Let $A$ be commutative ring and $G$ a finite group of ring automorphisms of $A$. We have a finite ring extension $A^G \to A$ that induces a surjective map $\phi: Spec(A) \to Spec(A^G)$. I'd like to prove that given $a \in A$ and $b_i \in A^G$ such that $$t^n+\sum_{i \leq n} b_i t^i=\prod_{\sigma \in G}(t-\sigma(a)) ,$$ we have $\phi(D(a))= \cup D(b_i)$ where $D(f)$ is the canonical principal open subset.
I managed to prove one inclusion (namely $\subset$) but I've got no idea for the other one.
Take $A=\mathbb{Z}$, $G=1$.
Then $5^3 = 125 = 3\times 25 + 10 \times 5 = 3\times 5^2 + 10\times 5$; $3,10\in A^G$; but $D(5)\neq D(3)\cup D(10)$ (note that $\phi = id$).

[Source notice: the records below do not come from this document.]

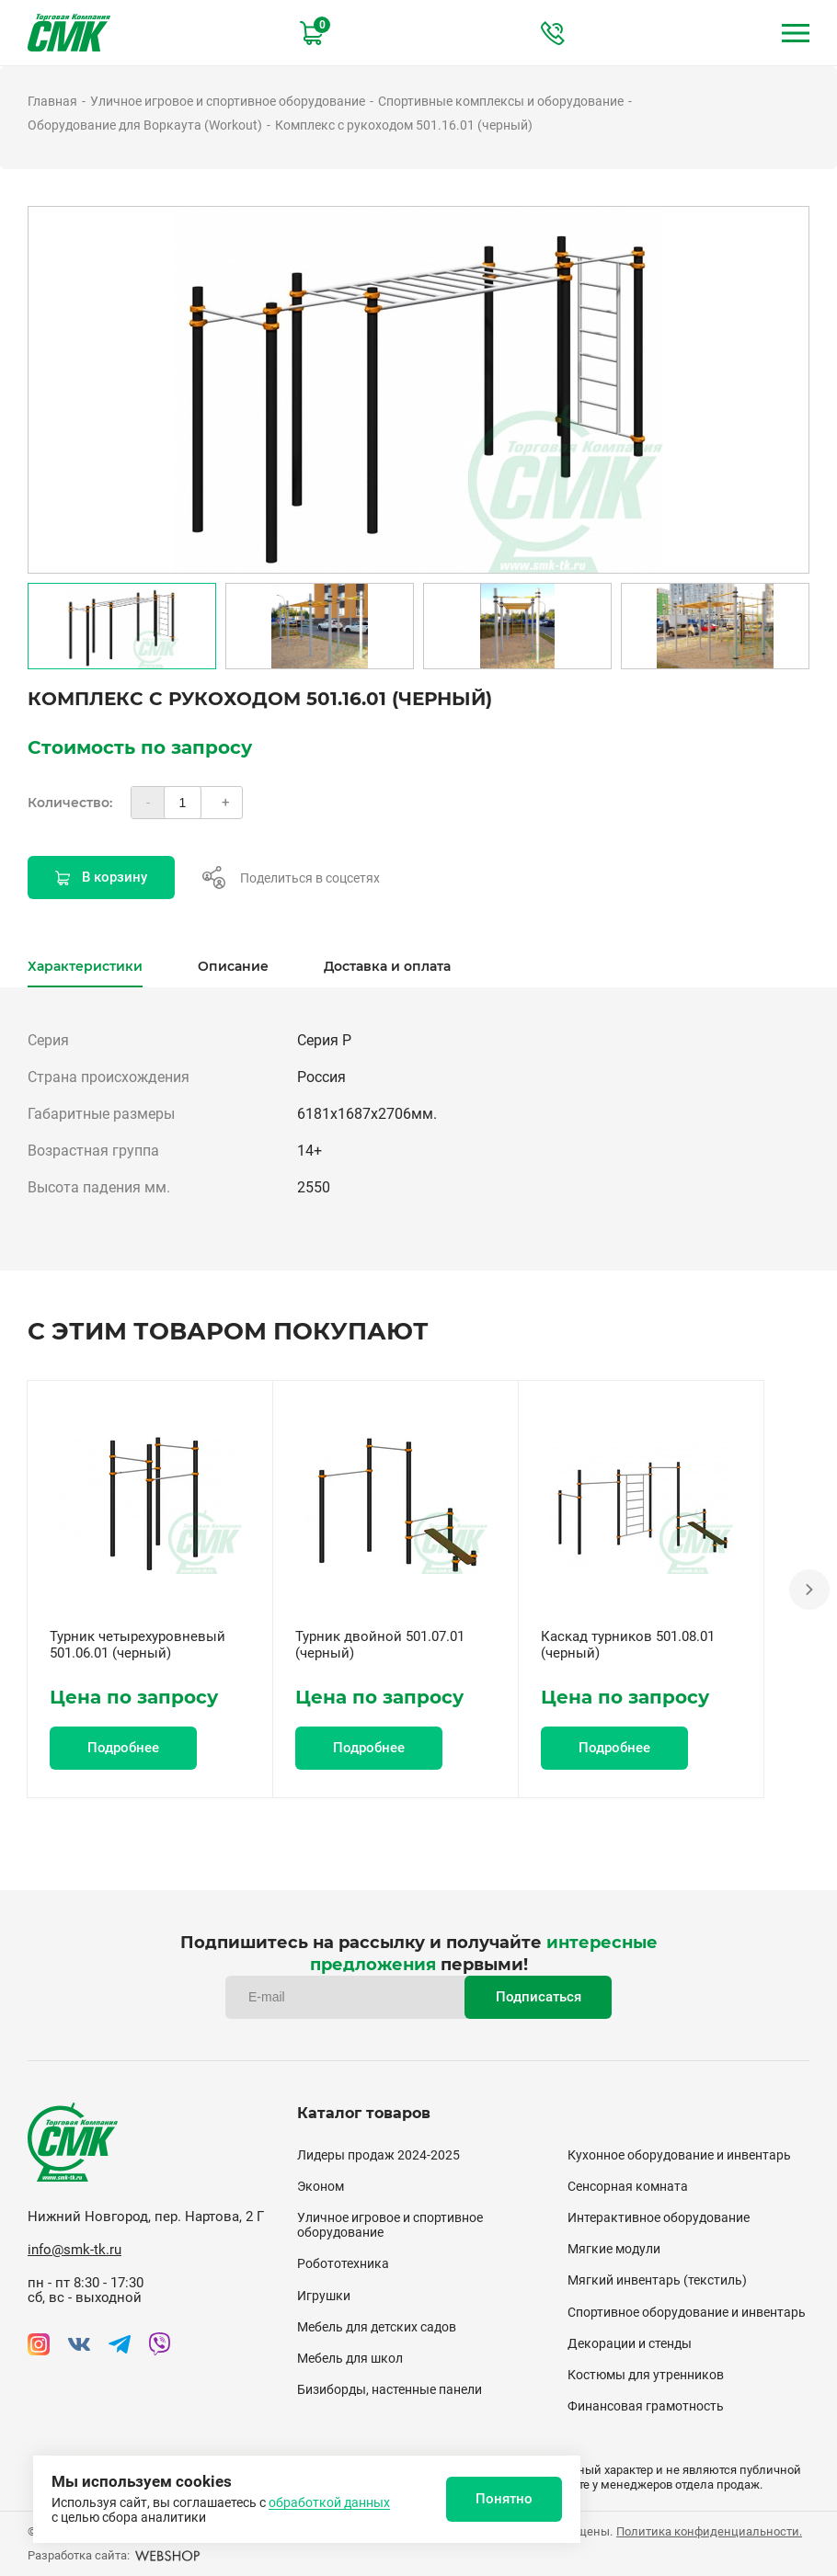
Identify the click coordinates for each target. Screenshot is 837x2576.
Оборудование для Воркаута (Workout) (145, 125)
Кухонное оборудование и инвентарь (679, 2155)
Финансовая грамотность (646, 2406)
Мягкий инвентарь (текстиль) (657, 2280)
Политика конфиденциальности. (709, 2531)
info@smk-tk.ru (74, 2249)
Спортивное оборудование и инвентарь (687, 2312)
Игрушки (323, 2295)
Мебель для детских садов (376, 2327)
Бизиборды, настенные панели (389, 2389)
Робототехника (343, 2263)
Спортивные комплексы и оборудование (501, 101)
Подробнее (123, 1747)
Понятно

So you need some more conditions for it to work, if it can work.
With the new condition : For $i=0$, $b_0 = \displaystyle\prod_{\sigma\in G}\sigma(a)$, thus if $p$ is a prime ideal of $A^G$ and $\phi(q) = p$, and $a\in q$, then $b_0 \in q\cap A^G = p$, thus $p\notin D(b_0)$. Thus $p\in D(b_0)\implies q\in D(a) \implies p\in D(\phi(a))$.
More generally, if $G= \{id=\sigma_0, \sigma_1,...,\sigma_n\}$ we have $b_i = \displaystyle\sum_{i_0<...<i_l} \prod_{k=0}^l \sigma_{i_k}(a)$ for $l=n-i$. Thus if $p$ is prime in $A^G, p=q\cap A^G$ with $q$ prime in $A$, and $b_i\notin p$, then $b_i\notin q$, so for some $i_0<...<i_l$, $\displaystyle\prod_{k=0}^l \sigma_{i_k}(a)\notin q$. Applying $g=\sigma_{i_0}^{-1}$ to both sides we get in particular $a\notin g\cdot q$. But $\phi(g\cdot q) = \phi(q) = p$, so $g\cdot q \in D(a)$ and $p=\phi(g\cdot q)\in \phi(D(a))$, thus $D(b_i)\subset \phi(D(a))$.
Thus $\cup_i D(b_i)\subset \phi(D(a))$. The other inclusion is easy as you pointed out.